手術リスクは術式・手術手技および患者の背景により,さまざまである。心臓血管外科領域の手術は手術侵襲が高く,手術手技自体にもリスクを伴うため,術前のリスク評価が重要であるのは言うまでもない。心臓血管外科手術の最大の特徴は,術中に心停止を要し,その間の臓器灌流を人工心肺に委ねなければならないことにある。体外循環による身体への侵襲として,細胞外液のシフト,全身ヘパリン化に伴う凝固能の異常,肺への影響,大動脈への操作による脳をはじめとした重要臓器への塞栓症のリスク,心停止による心機能への影響,さらには低体温循環停止を要する場合の諸臓器への影響などがある。これらを考慮すると,心臓血管外科手術の術前の全身状態の評価は,通常の全身麻酔手術の術前評価にも増して厳重に行う必要がある。また,動脈硬化に伴う疾患を対象にすることが多いため,必然的に術前から他の併存疾患を有した高齢者が多い。

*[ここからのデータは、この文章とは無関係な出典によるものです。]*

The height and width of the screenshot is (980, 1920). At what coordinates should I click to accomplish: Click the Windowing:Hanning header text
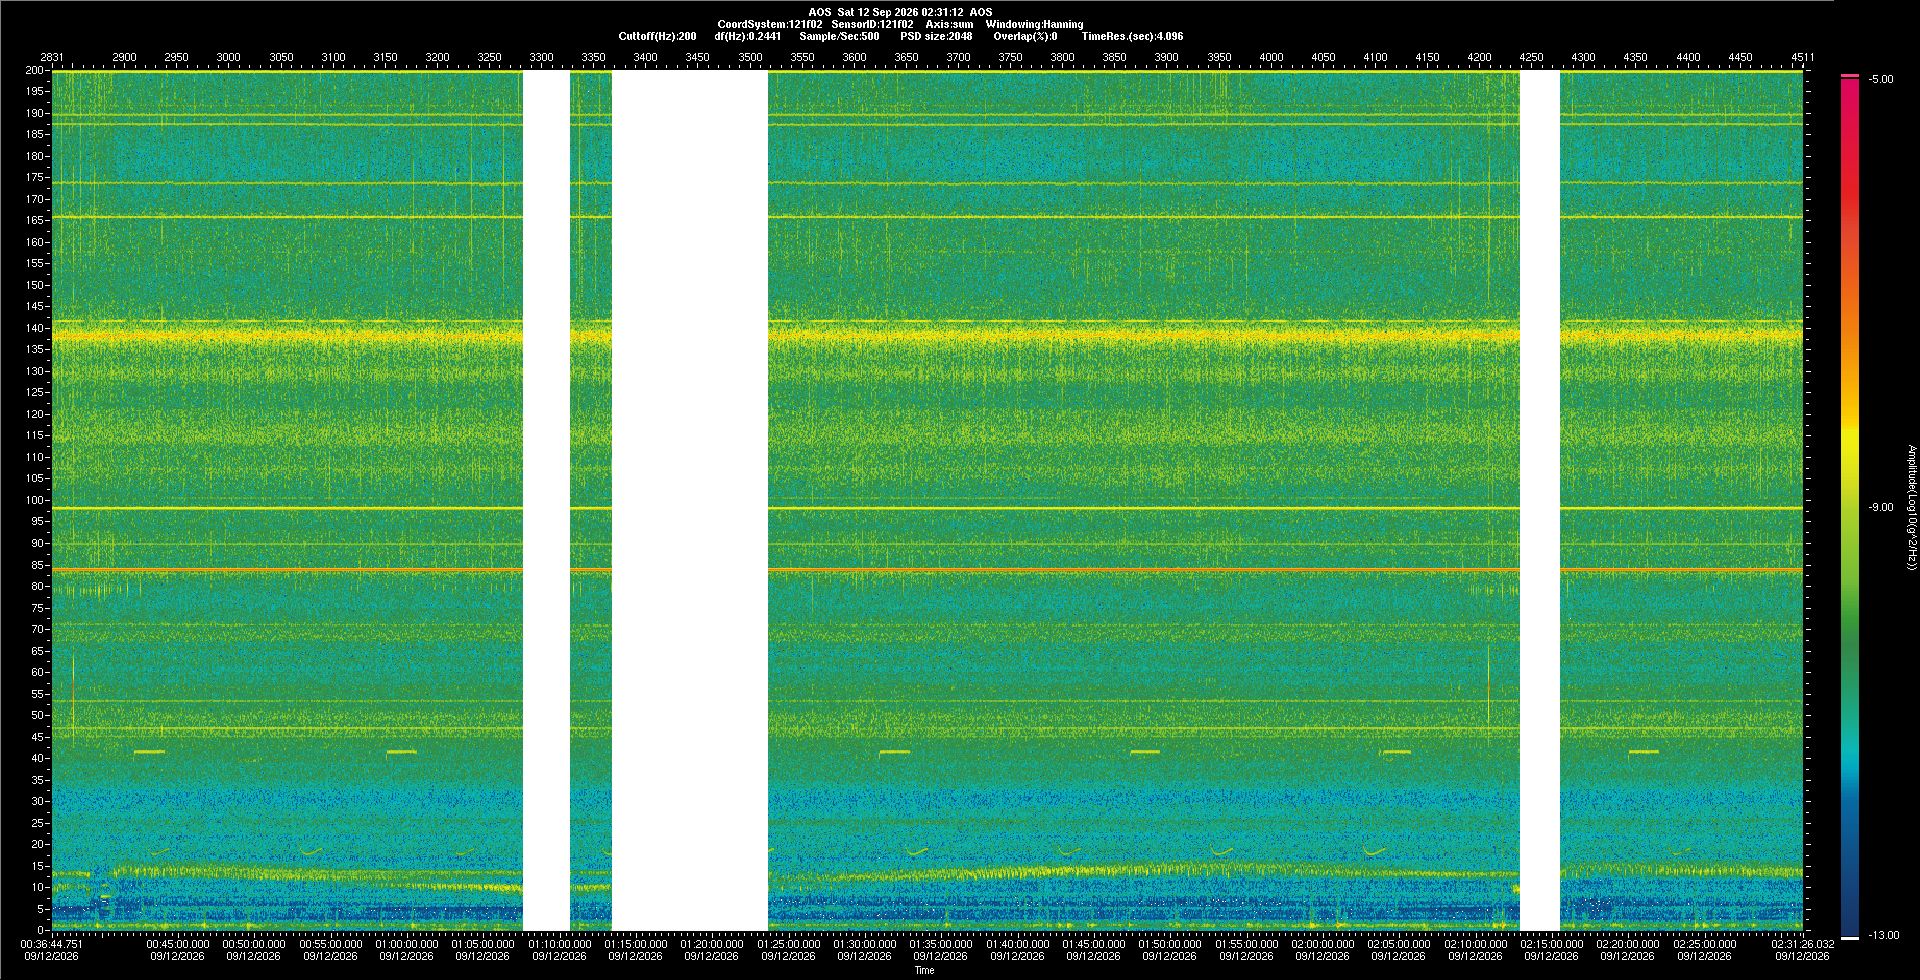point(1034,24)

故に手術侵襲が全身の各臓器へ及ぼす影響と,それらに対する各臓器の予備能を術前に客観的に評価することが重要である。
さらに近年では,心臓血管外科領域においても,手術の低侵襲化は避けられない潮流となっており,経カテーテル的大動脈弁置換術transcatheter aortic valve replacement(TAVR)や胸部ステントグラフト内挿術といった術式が広範に普及している。そのため,従来の直達手術でのアプローチには適していない患者を術前に選別することは,以前に増して重要性を帯びてきている。

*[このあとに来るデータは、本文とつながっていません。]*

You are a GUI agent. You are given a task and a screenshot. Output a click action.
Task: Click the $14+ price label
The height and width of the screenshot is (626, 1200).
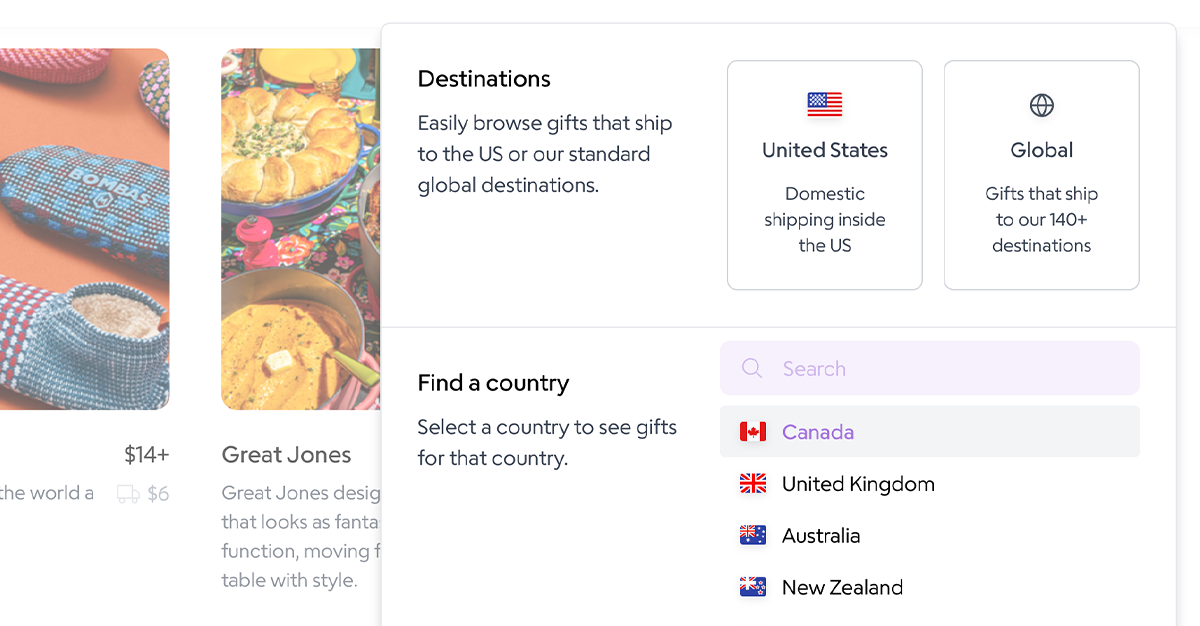146,453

本稿では,心臓血管外科領域の手術に関して,人工心肺装置を使用する術式を前提としたうえで,その術前に行うべきリスク評価と術前管理について概説する。
Summary
●リスク解析モデルによる死亡率,合併症発生率の予測は手術適応の検討や,周術期管理に有用であるが,いずれのリスクスコアを用いても完全な予測はできず,心臓血管外科を取り巻く環境の変化に合わせたアップデートが必要である。
●各種リスクスコアに含まれてはいないが,身体的・精神・社会的機能も術前に評価すべき重要な事項であり,これらの因子は別個に評価をして,リスクスコアと合わせて手術リスクの評価を行う必要がある。
●心臓外科手術患者の術前管理として,抗凝固薬の変更・中止の判断,凝固・線溶系の是正,心不全の管理,歯科治療,血糖コントロールなど多岐にわたるため,チェックリストを用いた全身のスクリーニングが有用である。